Opposite the building of the Great Guild, next to the town hall, stands the Gothic Church of the Holy Spirit (Pyhavaimu).

The only adornments of its austere ascetic facade are an octahedral spire and an ancient multi-colored clock at the entrance, which regularly counts every hour since 1684 to this day. The construction of the temple began in the 13th century, when a small chapel (9.2 X 7.2 meters) was erected at the almshouse of the Holy Spirit, now making up the altar table... In the 15th century, the chapel was transformed into a choir, adding a longitudinal two-aisled room to it. Shortly before the Reformation (1524), the northern nave, intended for city parishioners, and the southern nave, which was a prayer house for the almshouse, were divided by a grating.

View of the church from the building of the Great Guild

In the 1630s, the building acquired a late Renaissance-style turret shako and a stepped gable.

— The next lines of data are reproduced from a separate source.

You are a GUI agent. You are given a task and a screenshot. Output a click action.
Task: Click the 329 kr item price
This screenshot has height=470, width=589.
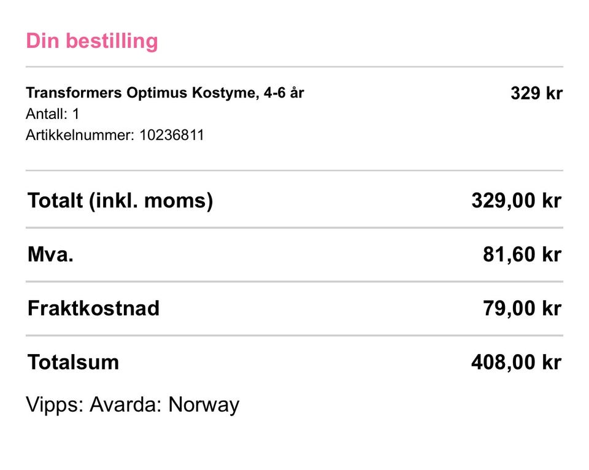pos(536,93)
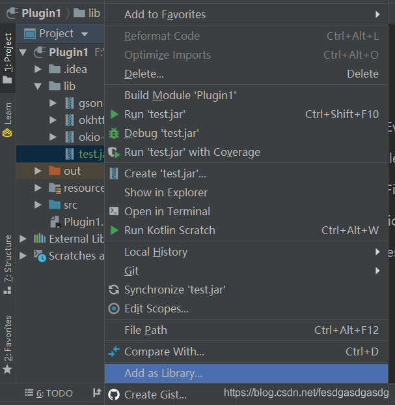395x405 pixels.
Task: Click the green Run 'test.jar' icon
Action: click(x=114, y=114)
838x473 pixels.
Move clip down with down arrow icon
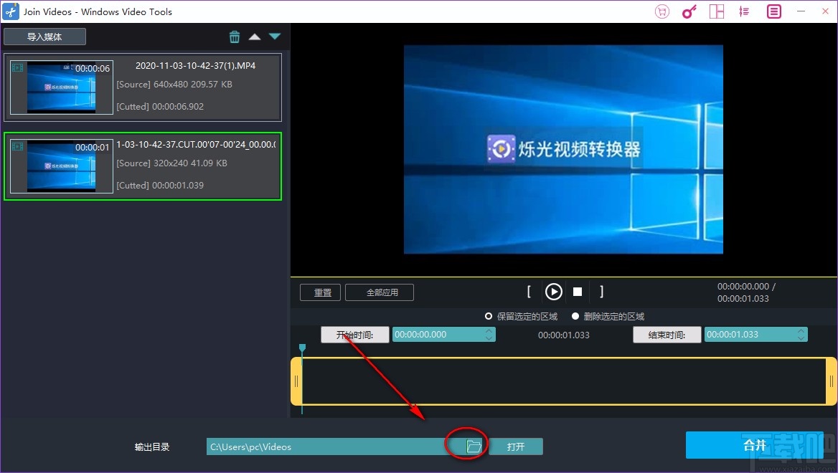click(x=275, y=36)
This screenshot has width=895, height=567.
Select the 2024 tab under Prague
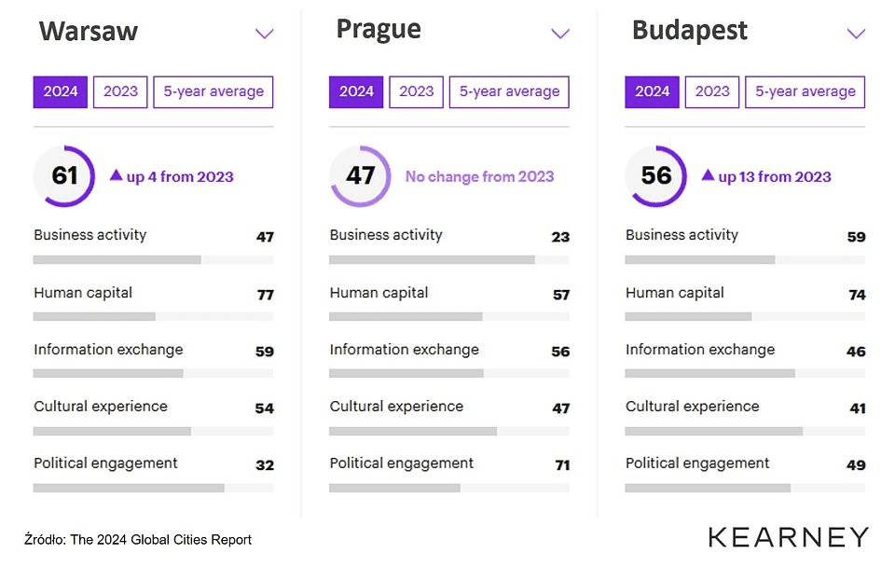356,92
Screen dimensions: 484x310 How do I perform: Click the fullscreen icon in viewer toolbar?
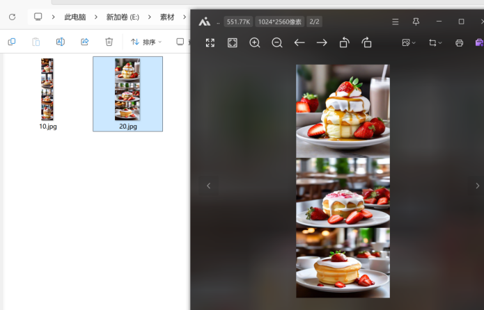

Currently, the Church of the Holy Spirit belongs to the Lutheran community and occupies an important place in the history of Estonia. The conquest of Estonian lands by the Germans and Danes for a long time hindered the development of the national Estonian culture.

It was within the walls of Pyhavaimu that the clergyman Georg Müller read the first sermons in Estonian. Pastors Simon Vanrath and Johann Coell, who preached in the Church of the Holy Spirit, published in 1535 the first catechism in Estonian, containing the main provisions of the Lutheran doctrine.

View of the entrance to the church and the old clock

In 1563 - 1600, Balthazar Russov conducted services in this church, who wrote the Chronicles of the Province of Livonia, where he described in detail the events of the Livonian War.

Interior of the Church of the Holy Spirit

The main pride of the temple interiors is the multi-winged wooden altar made by the German master Bernt Notke in 1483 in the Gothic style... The altar miraculously survived the night of September 14, 1524, when supporters of the Reformation plundered the Pyhavaimu church.

Church interior

A Gothic bell (1433) is installed on the tower of the temple, which to this day summons the people to the service, as if pronouncing the words engraved on it: “I beat for all equally accurately, both the servant and the servant, both the master and the mistress - and no one can blame me for this. " The windows of the Pyhavaimu Church are decorated with stained glass windows, and there are Renaissance and Baroque chandeliers on the ceiling. The oldest "hanging" pulpit in Tallinn dating from 1597 and the wooden carvings of the choir benches also deserve special attention.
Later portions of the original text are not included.